Problems and tasks.
**A.** Quote the book review from "One can tell" up to and including "and ultimately annihilation.".
**B.** For each statement, say yes or no according to whether the book review agrees with it, and quote the deciding words of the book review: (i) Watts covers Roman history from the third century BC to the fifteenth century AD. (ii) Watts's work draws on Peter Heather and J. E. Lendon. (iii) The discussion of why the specter of Rome still holds power in modern society comes in the final five pages.

Source extract.
================
Watts, Edward J. The Eternal Decline and Fall of Rome: The History of a Dangerous Idea. Oxford: Oxford University Press, 2021.

Comparing the United States to Ancient Rome has become something of a cliché in recent decades. Moving beyond Rome’s influences on our Founding Fathers, it is tempting to see all manner of parallels between the decline of Roman Republicanism and American democracy or Roman imperium and American global influence. And yet, this rhetoric is not itself anything new; it seems like every time a Western great power begins experiencing problems, the comparisons to that most famous of fallen empires come crawling out of the woodwork. In fact, the pedigree of such narratives of decline date back all the way to ancient Roman politicians themselves, and Edward J. Watt’s The Eternal Decline and Fall of Rome seeks to illuminate not only how that rhetoric developed across the lifespan of the empire but how it had a real effect on Rome’s actual decline and eventual fall. An ambitious project, to be sure, and one that intrigued me both for its historical promise and its relevance to modern political discourse. If only Watts had been up to the task.

One can tell from Watts’ subtitle that he does not just intend to trace the history of the rhetoric of Roman decline and renewal, but to say something about it. He is clear about this approach from his introduction: that such narratives, often tied to the ghost of Rome, are often used by authoritarian leaders to justify their own ends and scapegoat minorities; in other words, sell the solution to a problem of your own creation. In order to demonstrate the danger of this idea, then, Watts conducts his readers through almost the entirety of Roman history from the third century BC to the fifteenth century AD (and beyond), showing how the persecution of internal “enemies” in pursuit of some ineffable idea of returning Rome to past glory led inexorably to periods of oppression, political fragmentation, and ultimately annihilation. 

A dangerous idea indeed, but one that rests on Watts’ similarly perilous logical fallacy: if this rhetoric is only the justification for these leaders’ actions, it is not the rhetoric that caused them, only sold them to the public. Such a history should really focus on one of two things, then: either the myriad ancient theologies and political ideologies that underpinned Rome’s theocratic autocracy or the human appeal of imitating or returning to a better past. Unfortunately for Watts, both of these topics have already been admirably covered in the past decade by such esteemed Classical historians as Peter Heather and J. E. Lendon–a reality that makes these authors’ complete absence from Watts’ work highly problematic. In fact, Watts seems uninterested in providing any kind of cultural, societal, or political context for his chosen rhetorical tradition, despite the basic fact that the power of any rhetoric is due to precisely the ways it can play upon such deeply-held traditions. The only discussion approaching this kind of reasoning can be found in the final five pages, where he reduces what might have been the backbone of his narrative into a brief summary of why the specter of Rome still holds so much power in modern society. Neither is Watts interested in actually differentiating empty rhetoric from lucid problem-solving; identifying and persecuting internal enemies is not always a bad thing, and saying “Black people are the cause of our troubles, attack the black people” is very different than saying “Fascists are the cause of our troubles, attack the fascists.” All these failings combined result in The Eternal Decline and Fall of Rome’s central argument and analysis being essentially meaningless, incoherent white noise that flits in and out of a fairly straightforward narrative summary of Roman history.
================
Data extract.

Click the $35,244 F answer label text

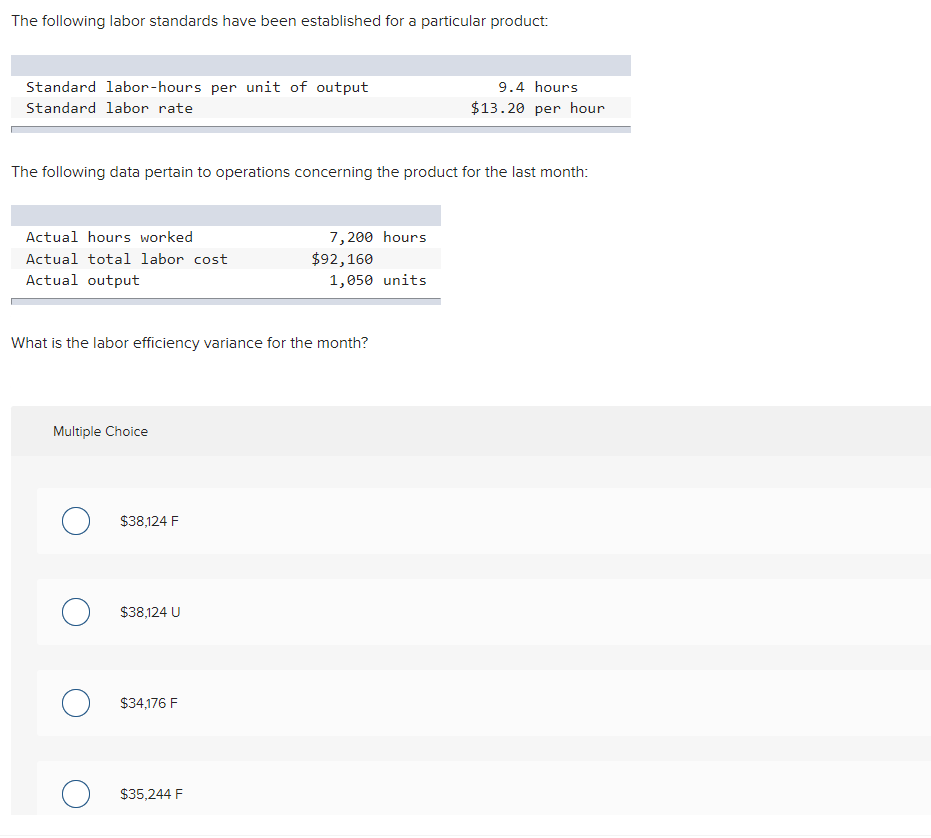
================
The solutions.
**A.**
One can tell from Watts’ subtitle that he does not just intend to trace the history of the rhetoric of Roman decline and renewal, but to say something about it. He is clear about this approach from his introduction: that such narratives, often tied to the ghost of Rome, are often used by authoritarian leaders to justify their own ends and scapegoat minorities; in other words, sell the solution to a problem of your own creation. In order to demonstrate the danger of this idea, then, Watts conducts his readers through almost the entirety of Roman history from the third century BC to the fifteenth century AD (and beyond), showing how the persecution of internal “enemies” in pursuit of some ineffable idea of returning Rome to past glory led inexorably to periods of oppression, political fragmentation, and ultimately annihilation.

**B.**
(i) Yes: "from the third century BC to the fifteenth century AD (and beyond)"
(ii) No: "these authors’ complete absence from Watts’ work highly problematic"
(iii) Yes: "The only discussion approaching this kind of reasoning can be found in the final five pages"